**Passage shown**

....................

Multi-modal data and the magic of GANs
One of the places where I’m most excited about all these new foundational models in biotech is the potential to build models that leverage lots of different data modalities. So this week, to start getting warmed up for what this might look like, I want to dig into a trick that some well known models use to merge information about two popular data modalities: Text and image. That’s right, this week it’s an overview of how text-based image generation models like DALL-E and Stable Diffusion work.
But first, to give some more biological motivation, let’s start with a scenario you may have encountered: After a year or two of screening thousands of compounds / proteins / sequences / cells, you want to train a model to predict new compounds / proteins / sequences / cells. The problem is that the primary assay that you’ve run on all of them isn’t very predictive. You get much more signal from all the secondary assays. But you’ve only run those on a small subset of the overall library. In fact, you’ve run different secondary assays on different (small) subsets.
So how do you build a model that uses this data when you have different data about each data point?
Biological foundation models have the potential to start solving this problem. And image generation models provide an example of one way models like this can connect these different modalities.
With an image generation model like DALL-E or Stable Diffusion, you type in a description of an image and the model generates it for you. These models are trained on large collections of images with text labels (written by people) attached.
At first this feels like supervised learning problem because you have data points (images) with labels (text). But there are two problems with this: 1) Free text isn’t a good label. As I described last week, it needs its own model to interpret. Plus, 2) the text descriptions are all positive labels. The labels tell us what a picture of sail boat is, but they don’t tell us what an image that isn’t of a sail boat looks like.
This second one may seem pedantic, but it’s really important: Machine learning models need to be wrong sometimes, and know they’re wrong, so they can adjust their weights to be (more) right the next time. Without negative examples, they can’t do that.
But it turns out there’s a very clever trick to get around this, called a Generative Adversarial Network (GAN). A GAN consists of two models: The first one, called the generator, generates images from text descriptions. The second one, called the differentiator, predicts whether an image is real and associated with a correct label, or was created by the generator and/or associated with a fake label.
This setup gives both models something to learn on: If the differentiator makes a bad prediction, it updates it weights accordingly. But if it correctly identifies an image as created by the generator, then the generator has to update its own weights.
If you let these two models go at it for long enough, with a big enough collection of images and descriptions, the generator eventually gets pretty good.
So that takes care of the second problem, but what about the first? Well, to turn the text description into something usable, we use an LLM. As I touched on last week, the LLM turns the text description into a vector representing the underlying concepts expressed by the string. So the generator model actually generates images from these embedding vectors, not directly from the text. And the discriminator takes a vector amalgamated from the embedding vector and the image.
Now, obviously, there’s a lot more to what these models do with the image and the embedding vector. And, in fact, there are a lot of technical details left out from the little bit that I did cover. But this is already a lot longer than I like. So hopefully this was enough to spark some ideas for what this kind of thing might look like for biological data.

....................

**Dataset section**
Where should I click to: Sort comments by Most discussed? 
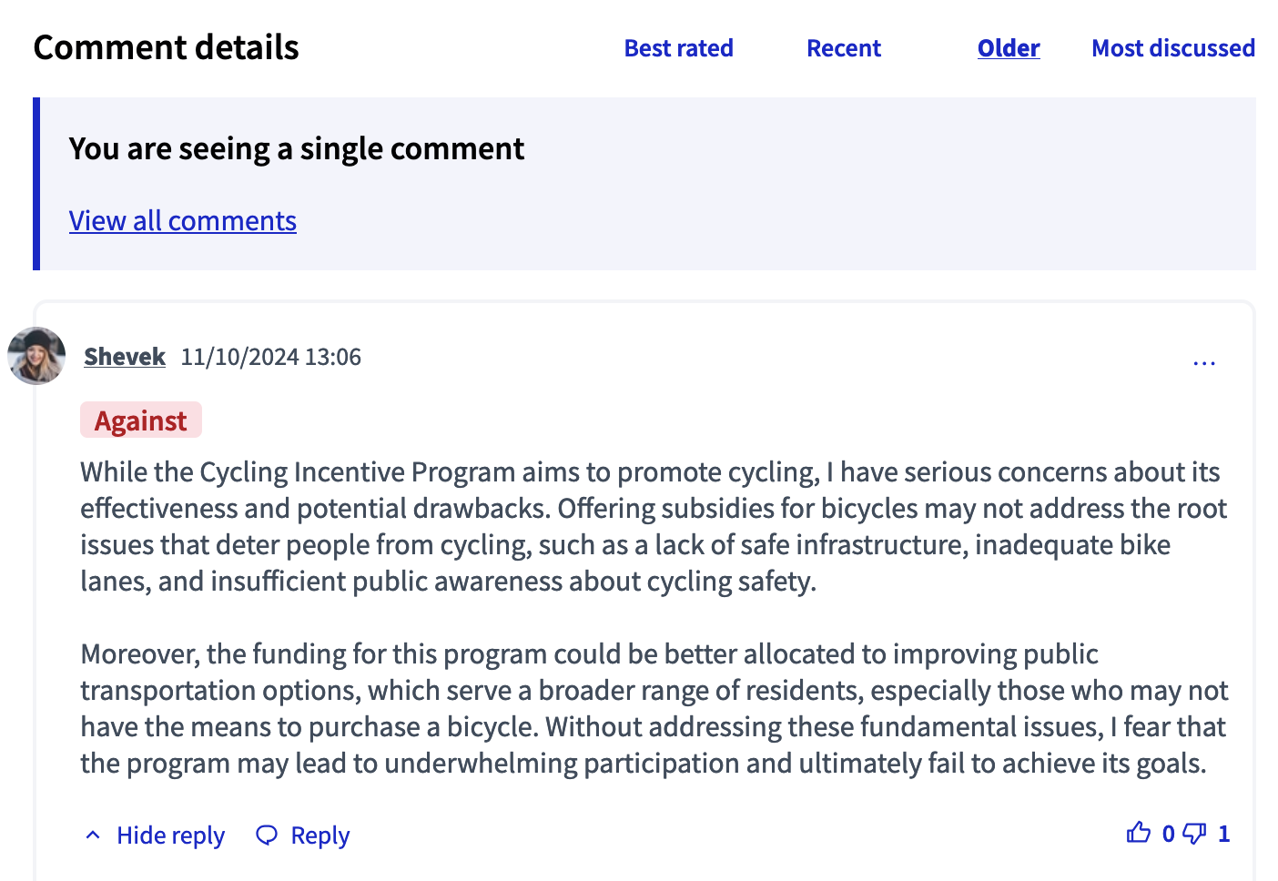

....................

**Task 1**
Do these statements agree with the multi-modal data article? For each, answer yes or no and quote the deciding words.
(a) The text labels attached to the training images were written by people.
(b) The generator creates images directly from the text descriptions.
(c) The author says the piece is shorter than they would like.
**Task 2**
What kinds of things does the multi-modal data article say might be screened by the thousands over a year or two?
**Task 3**
In the multi-modal data article, what does the LLM turn the text description into?

**Expected answer 1**
(a) Yes: "These models are trained on large collections of images with text labels (written by people) attached."
(b) No: "So the generator model actually generates images from these embedding vectors, not directly from the text."
(c) No: "But this is already a lot longer than I like."

**Expected answer 2**
Compounds, proteins, sequences, and cells.

**Expected answer 3**
A vector representing the underlying concepts expressed by the string.